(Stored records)
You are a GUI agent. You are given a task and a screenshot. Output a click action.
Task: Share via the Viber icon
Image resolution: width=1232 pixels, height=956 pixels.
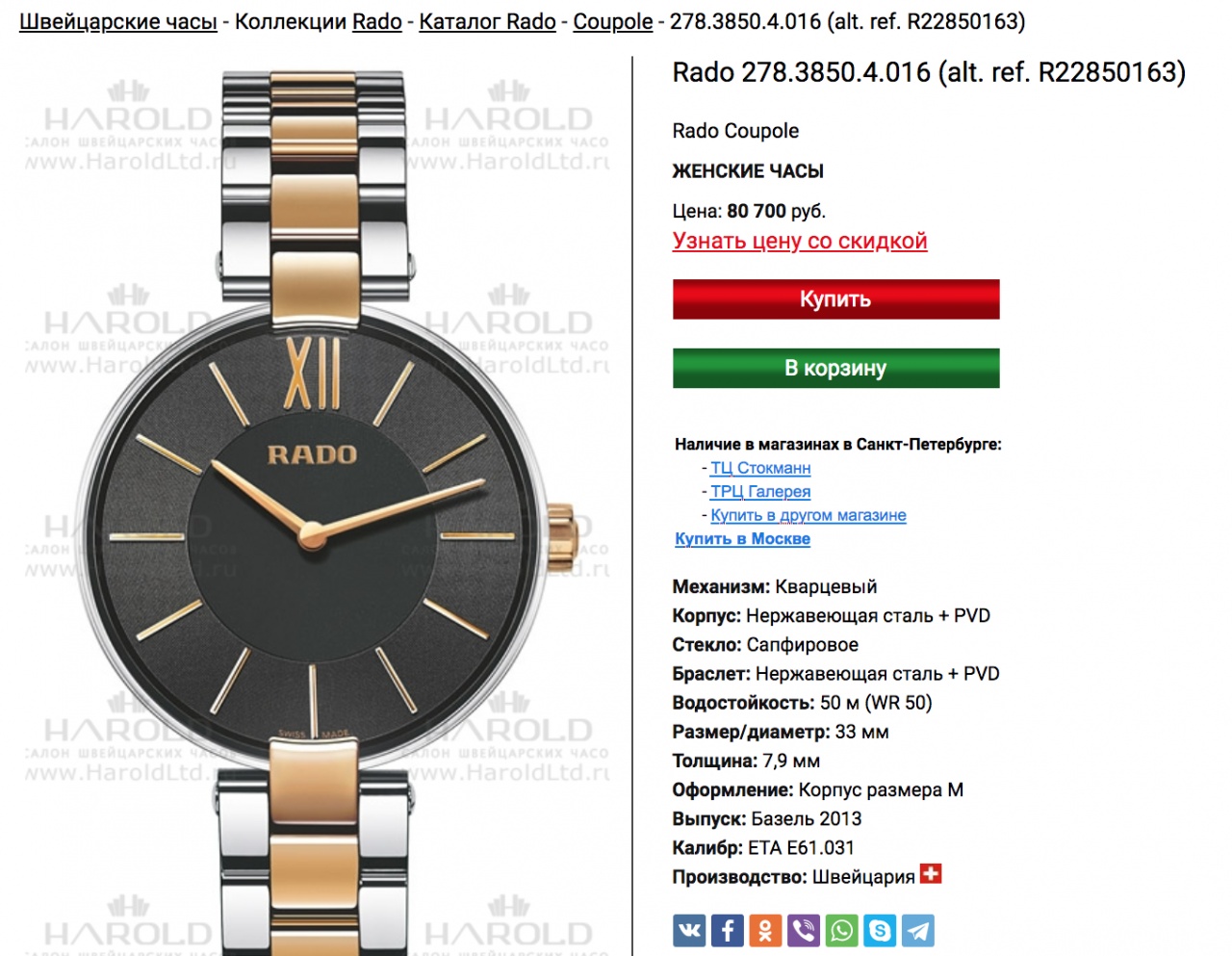(x=804, y=930)
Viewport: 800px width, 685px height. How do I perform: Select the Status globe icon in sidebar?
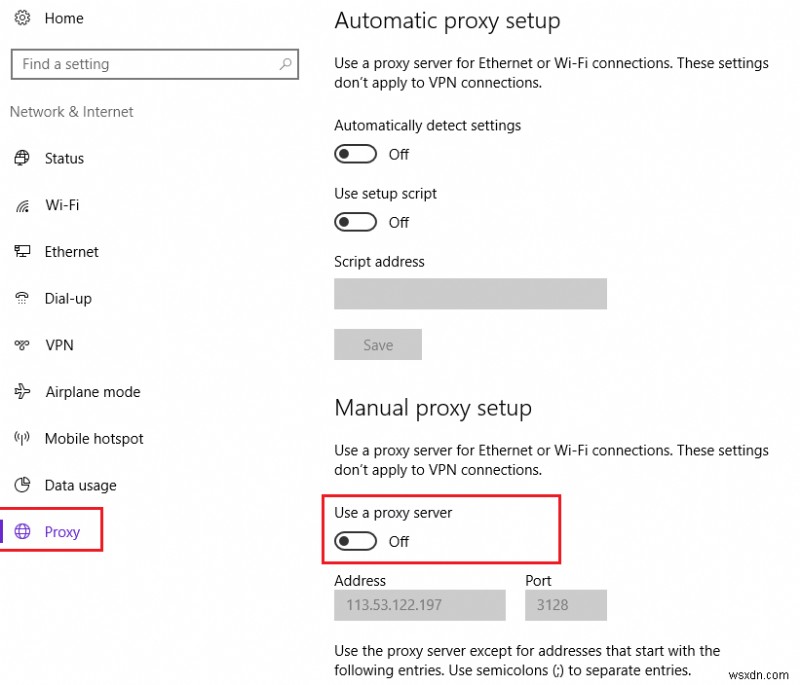point(22,158)
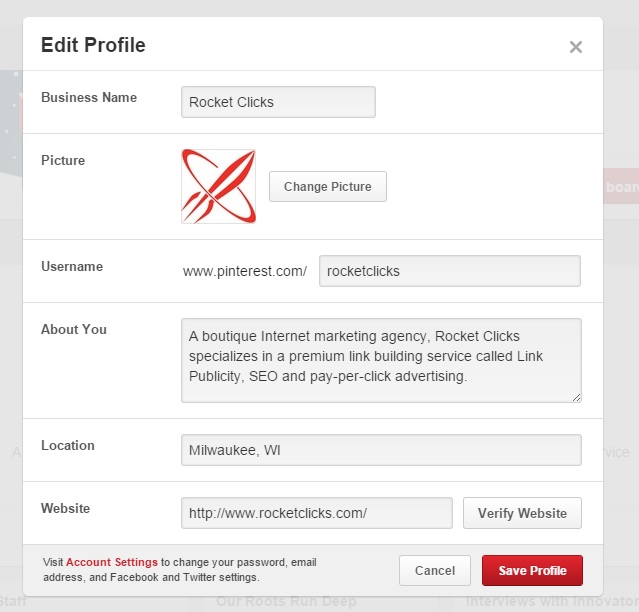639x612 pixels.
Task: Click inside the About You text area
Action: [x=381, y=360]
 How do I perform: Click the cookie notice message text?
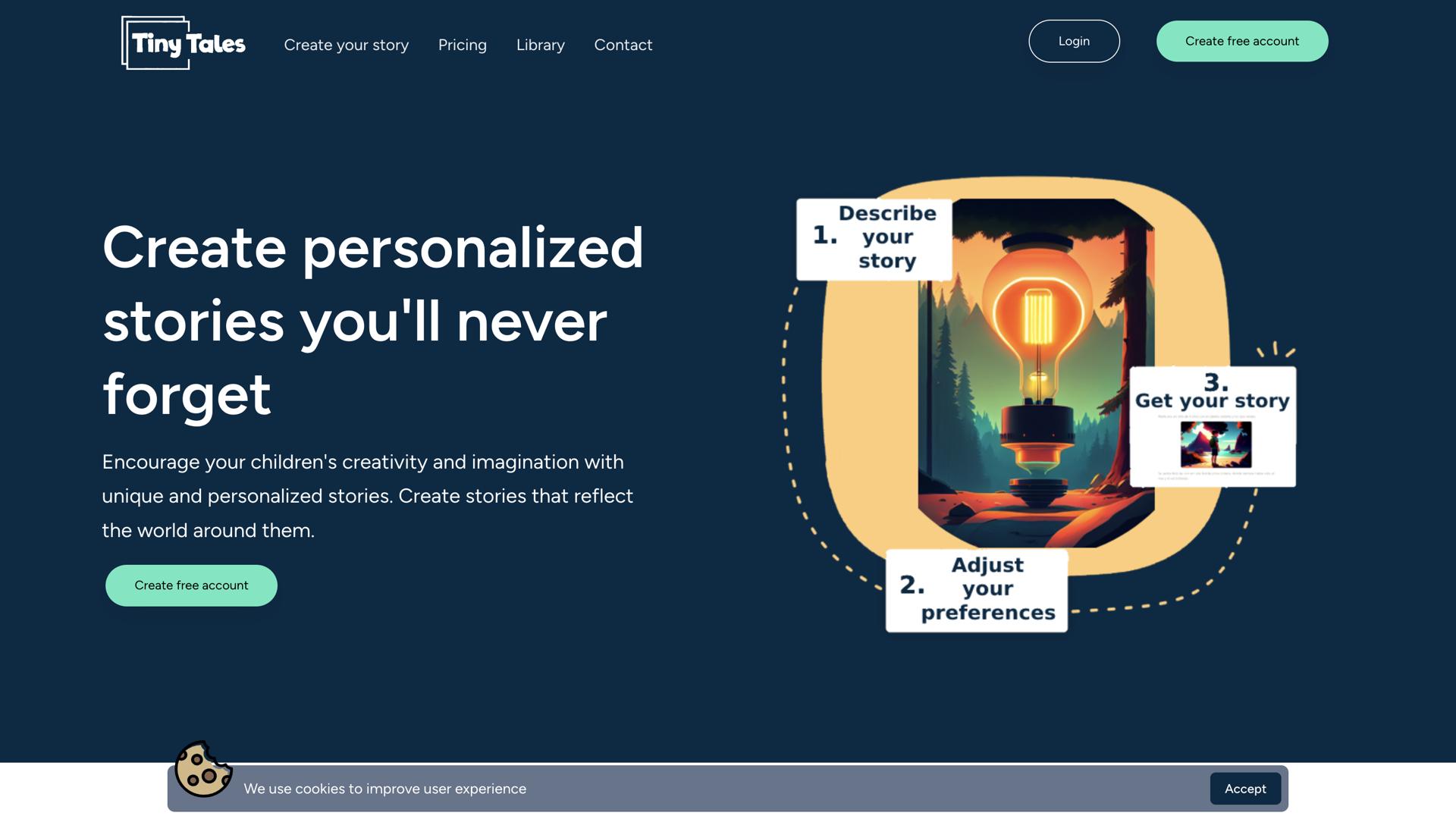tap(385, 789)
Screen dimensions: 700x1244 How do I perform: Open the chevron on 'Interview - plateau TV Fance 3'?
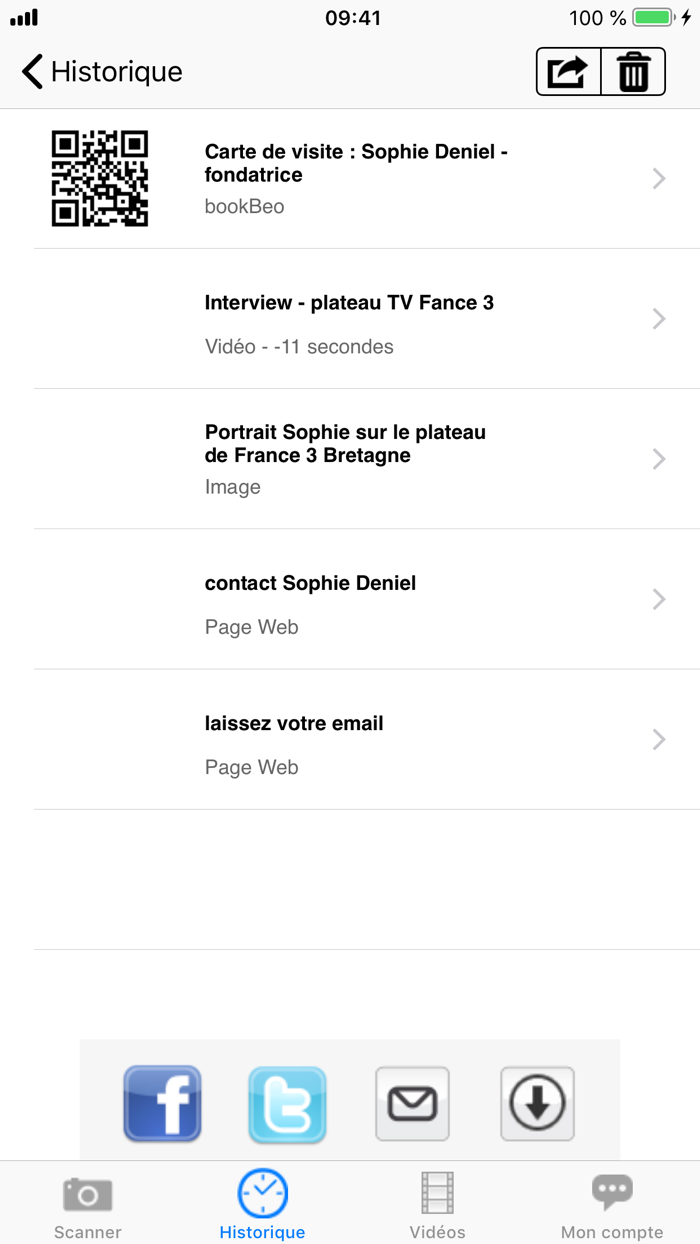658,318
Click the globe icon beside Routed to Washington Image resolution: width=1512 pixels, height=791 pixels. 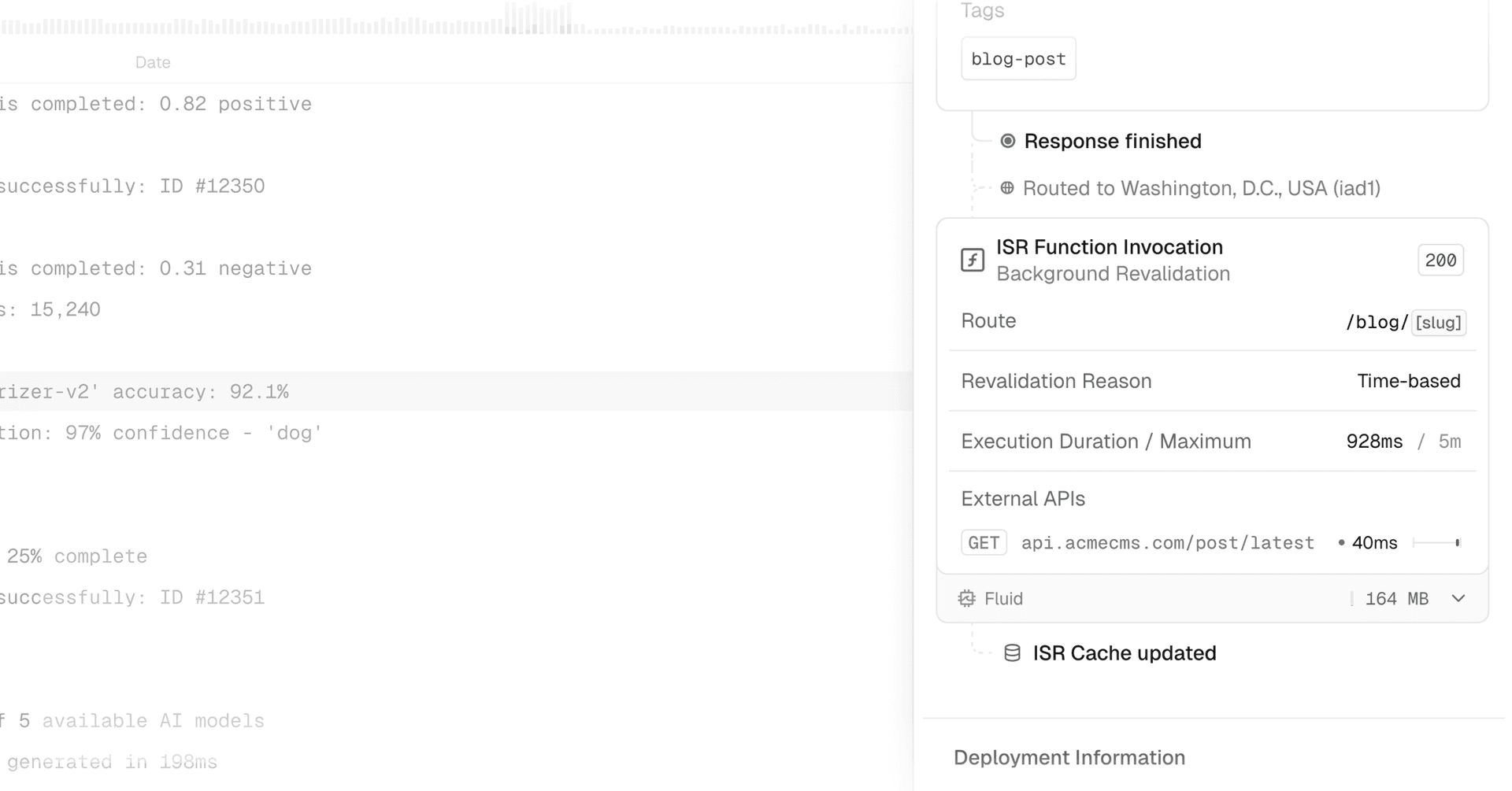tap(1006, 188)
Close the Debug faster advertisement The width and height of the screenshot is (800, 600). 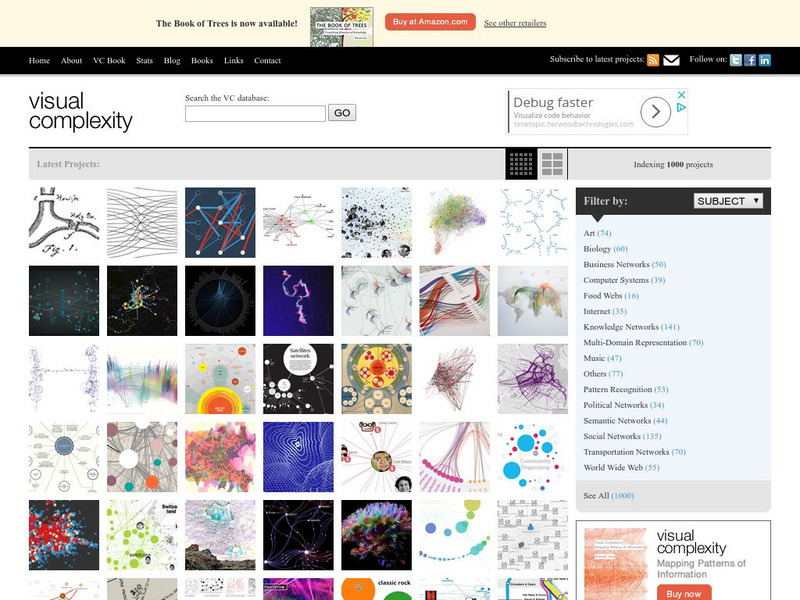coord(681,95)
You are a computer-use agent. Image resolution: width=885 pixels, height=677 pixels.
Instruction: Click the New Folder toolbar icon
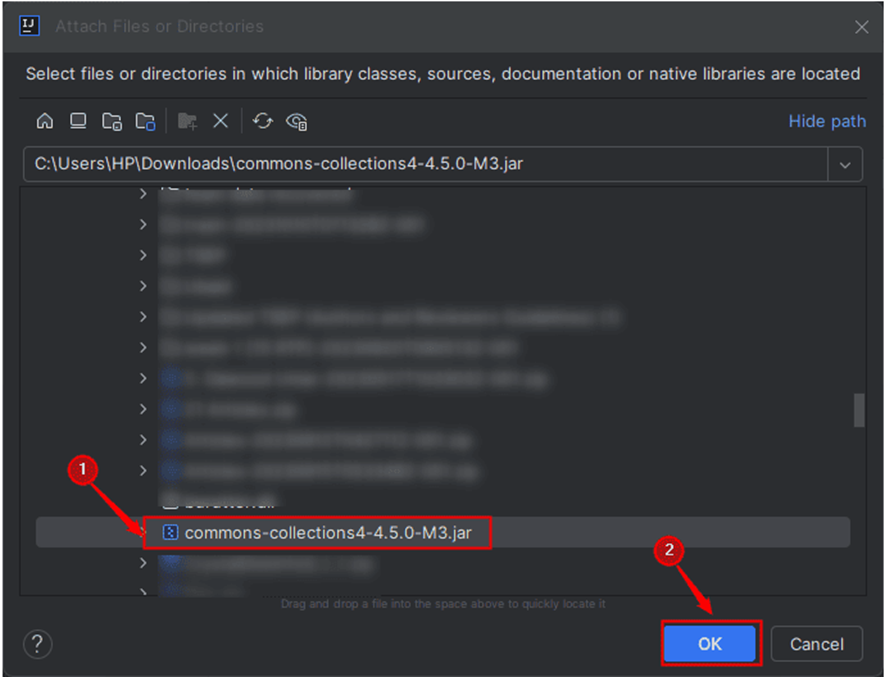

Task instructions
List every line above that holds the word "agent".

Exercise solution
You are a GUI agent. You are given a task and a screenshot. Output a click action.
You are a computer-use agent. Image resolution: width=885 pixels, height=677 pixels.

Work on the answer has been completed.